-------- Records

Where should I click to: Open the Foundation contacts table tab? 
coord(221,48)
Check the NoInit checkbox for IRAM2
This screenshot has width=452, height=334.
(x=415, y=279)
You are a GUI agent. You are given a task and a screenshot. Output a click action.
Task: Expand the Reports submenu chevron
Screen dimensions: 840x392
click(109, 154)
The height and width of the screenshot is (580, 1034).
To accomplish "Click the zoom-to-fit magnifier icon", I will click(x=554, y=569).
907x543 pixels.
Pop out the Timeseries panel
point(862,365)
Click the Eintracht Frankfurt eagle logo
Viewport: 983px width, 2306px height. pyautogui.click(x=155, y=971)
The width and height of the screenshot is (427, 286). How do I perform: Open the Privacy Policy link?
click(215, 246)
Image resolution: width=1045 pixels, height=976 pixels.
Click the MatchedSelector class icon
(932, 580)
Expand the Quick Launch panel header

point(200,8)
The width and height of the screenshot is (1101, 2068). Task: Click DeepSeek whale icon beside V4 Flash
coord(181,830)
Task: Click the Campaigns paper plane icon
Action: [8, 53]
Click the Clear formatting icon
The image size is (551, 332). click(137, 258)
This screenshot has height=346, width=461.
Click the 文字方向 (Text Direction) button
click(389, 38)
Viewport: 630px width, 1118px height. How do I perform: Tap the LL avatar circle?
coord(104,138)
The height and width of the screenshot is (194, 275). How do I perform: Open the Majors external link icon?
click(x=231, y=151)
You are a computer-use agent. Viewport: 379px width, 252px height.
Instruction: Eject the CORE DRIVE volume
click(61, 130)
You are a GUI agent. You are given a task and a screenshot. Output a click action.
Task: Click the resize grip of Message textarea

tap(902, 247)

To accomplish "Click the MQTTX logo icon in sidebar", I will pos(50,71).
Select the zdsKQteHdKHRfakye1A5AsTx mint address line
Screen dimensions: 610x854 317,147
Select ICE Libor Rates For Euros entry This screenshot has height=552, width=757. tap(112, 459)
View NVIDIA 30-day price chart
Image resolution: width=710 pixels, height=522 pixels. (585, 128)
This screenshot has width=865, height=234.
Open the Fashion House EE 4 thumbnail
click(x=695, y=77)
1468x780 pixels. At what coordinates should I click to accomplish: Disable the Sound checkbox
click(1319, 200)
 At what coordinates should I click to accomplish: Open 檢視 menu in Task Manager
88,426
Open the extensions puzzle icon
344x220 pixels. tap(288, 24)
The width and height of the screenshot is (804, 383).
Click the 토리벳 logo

----------------

Task to carry out:
Would you return every line of the data above exactly?

Your response:
Where should I click to: Open the Foundation contacts table tab? 
coord(221,48)
Check the NoInit checkbox for IRAM2
This screenshot has width=452, height=334.
(x=415, y=279)
You are a GUI agent. You are given a task and a screenshot. Output a click action.
Task: Expand the Reports submenu chevron
Screen dimensions: 840x392
click(109, 154)
The height and width of the screenshot is (580, 1034).
To accomplish "Click the zoom-to-fit magnifier icon", I will click(x=554, y=569).
907x543 pixels.
Pop out the Timeseries panel
point(862,365)
Click the Eintracht Frankfurt eagle logo
Viewport: 983px width, 2306px height. pyautogui.click(x=155, y=971)
The width and height of the screenshot is (427, 286). How do I perform: Open the Privacy Policy link?
click(215, 246)
Image resolution: width=1045 pixels, height=976 pixels.
Click the MatchedSelector class icon
(932, 580)
Expand the Quick Launch panel header

point(200,8)
The width and height of the screenshot is (1101, 2068). Task: Click DeepSeek whale icon beside V4 Flash
coord(181,830)
Task: Click the Campaigns paper plane icon
Action: [8, 53]
Click the Clear formatting icon
The image size is (551, 332). click(137, 258)
This screenshot has height=346, width=461.
Click the 文字方向 (Text Direction) button
click(389, 38)
Viewport: 630px width, 1118px height. How do I perform: Tap the LL avatar circle?
coord(104,138)
The height and width of the screenshot is (194, 275). How do I perform: Open the Majors external link icon?
click(x=231, y=151)
You are a computer-use agent. Viewport: 379px width, 252px height.
Instruction: Eject the CORE DRIVE volume
click(61, 130)
You are a GUI agent. You are given a task and a screenshot. Output a click action.
Task: Click the resize grip of Message textarea

tap(902, 247)

To accomplish "Click the MQTTX logo icon in sidebar", I will pos(50,71).
Select the zdsKQteHdKHRfakye1A5AsTx mint address line
Screen dimensions: 610x854 317,147
Select ICE Libor Rates For Euros entry This screenshot has height=552, width=757. tap(112, 459)
View NVIDIA 30-day price chart
Image resolution: width=710 pixels, height=522 pixels. (585, 128)
This screenshot has width=865, height=234.
Open the Fashion House EE 4 thumbnail
click(x=695, y=77)
1468x780 pixels. At what coordinates should I click to accomplish: Disable the Sound checkbox
click(1319, 200)
 At what coordinates should I click to accomplish: Open 檢視 menu in Task Manager
88,426
Open the extensions puzzle icon
344x220 pixels. tap(288, 24)
The width and height of the screenshot is (804, 383).
Click the 토리벳 logo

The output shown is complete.